I'm not sure I'd call that Paladin, but it sure sounds cool.
 

I think Domains have rely cheapen the subclasses of the Cleric.

There is not that much space for customization for the cleric once you get in spell list, and CD. Iwould have made Domains separate from subclass. Sublasses would be the 4e style role.

  • Cleric
    • Avenger- Sneaky light armor cleric withStealth and Oath of Enmity (Roguey Cleric)
    • Healer- Medium armor cleric with bonus healing (Healy-Cleric)
    • Inquistitor- Medium armor cleric with Potent Cantrip (Blasty-Cleric)
    • Invoker- Light armor cleric with Potent Cantrip (Blasty-Cleric)
    • Runepriest- Heavy Armor cleric with runes (Fighter-cleric)
    • Templar- Traditional heavy armor cleric with Divine Strike (OG Cleric)
    • Theurge- Light armor cleric with a spellbook (Mage-cleric)
    • Wapriest- Heavy armor cleric that can take multiple domains and extra CD (3.5Cleric)

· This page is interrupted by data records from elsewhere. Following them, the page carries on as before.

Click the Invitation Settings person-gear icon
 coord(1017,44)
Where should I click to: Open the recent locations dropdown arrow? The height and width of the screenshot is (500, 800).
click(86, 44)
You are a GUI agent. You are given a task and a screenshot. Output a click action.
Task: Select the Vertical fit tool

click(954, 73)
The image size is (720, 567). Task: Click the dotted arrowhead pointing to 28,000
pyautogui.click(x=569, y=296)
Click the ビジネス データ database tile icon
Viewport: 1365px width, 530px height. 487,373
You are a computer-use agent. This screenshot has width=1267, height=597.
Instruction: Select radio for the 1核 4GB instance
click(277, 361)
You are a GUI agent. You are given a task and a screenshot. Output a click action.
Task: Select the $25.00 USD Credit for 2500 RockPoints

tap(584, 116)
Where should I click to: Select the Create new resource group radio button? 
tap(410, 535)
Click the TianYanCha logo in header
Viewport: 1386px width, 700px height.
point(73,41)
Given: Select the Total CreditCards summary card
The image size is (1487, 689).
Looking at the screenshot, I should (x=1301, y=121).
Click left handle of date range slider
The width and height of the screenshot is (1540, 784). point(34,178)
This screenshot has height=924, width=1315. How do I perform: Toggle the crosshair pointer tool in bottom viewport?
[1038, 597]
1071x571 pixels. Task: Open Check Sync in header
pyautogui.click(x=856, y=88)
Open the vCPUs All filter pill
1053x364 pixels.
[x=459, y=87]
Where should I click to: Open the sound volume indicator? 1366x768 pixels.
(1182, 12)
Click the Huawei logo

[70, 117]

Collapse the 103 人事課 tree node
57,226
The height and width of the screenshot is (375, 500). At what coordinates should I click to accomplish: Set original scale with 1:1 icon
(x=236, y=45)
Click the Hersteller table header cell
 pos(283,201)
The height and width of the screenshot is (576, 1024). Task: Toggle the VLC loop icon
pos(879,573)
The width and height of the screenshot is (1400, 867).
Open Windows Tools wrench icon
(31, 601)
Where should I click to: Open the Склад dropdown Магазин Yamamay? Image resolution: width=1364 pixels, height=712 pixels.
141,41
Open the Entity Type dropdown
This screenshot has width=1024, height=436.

Domains would be seperate from subclass. They would just offer bonus spells and a new Channel Divinity.
 


I don't know how mechanically different this would end up, but for clerics, I would make them the weirdo running around the countryside looking for "signs", "the world as you know it is just an illusion" class. They have wisdom, but no great charisma, so it isn't like they are pulling people into the faith. They deal with the problem behind the problem: the vampire whispering in the king's ear, the demon lord sending dreams into the orc warlord's mind, etc.

That still leaves room for a ritual casting NPC priest who can do fertility rituals, marriage ceremonies, exorcisms, but can't cast a spell in less than an hour (preferably with a number of true believers on hand to add some faith), but those aren't the guys you send down a dungeon, any more than the alter boy cleric, choir leader cleric, deacon cleric, pipe organ playing cleric, or whatever is necessary to fill up someone's ecclesiastical org chart.
 

I think Domains have rely cheapen the subclasses of the Cleric.

There is not that much space for customization for the cleric once you get in spell list, and CD. Iwould have made Domains separate from subclass. Sublasses would be the 4e style role.

  • Cleric
    • Avenger- Sneaky light armor cleric withStealth and Oath of Enmity (Roguey Cleric)
    • Healer- Medium armor cleric with bonus healing (Healy-Cleric)
    • Inquistitor- Medium armor cleric with Potent Cantrip (Blasty-Cleric)
    • Invoker- Light armor cleric with Potent Cantrip (Blasty-Cleric)
    • Runepriest- Heavy Armor cleric with runes (Fighter-cleric)
    • Templar- Traditional heavy armor cleric with Divine Strike (OG Cleric)
    • Theurge- Light armor cleric with a spellbook (Mage-cleric)
    • Wapriest- Heavy armor cleric that can take multiple domains and extra CD (3.5Cleric)

Domains would be seperate from subclass. They would just offer bonus spells and a new Channel Divinity.
I like this a lot. I think I will adapt this approach for my next campaign. Thank you for the idea!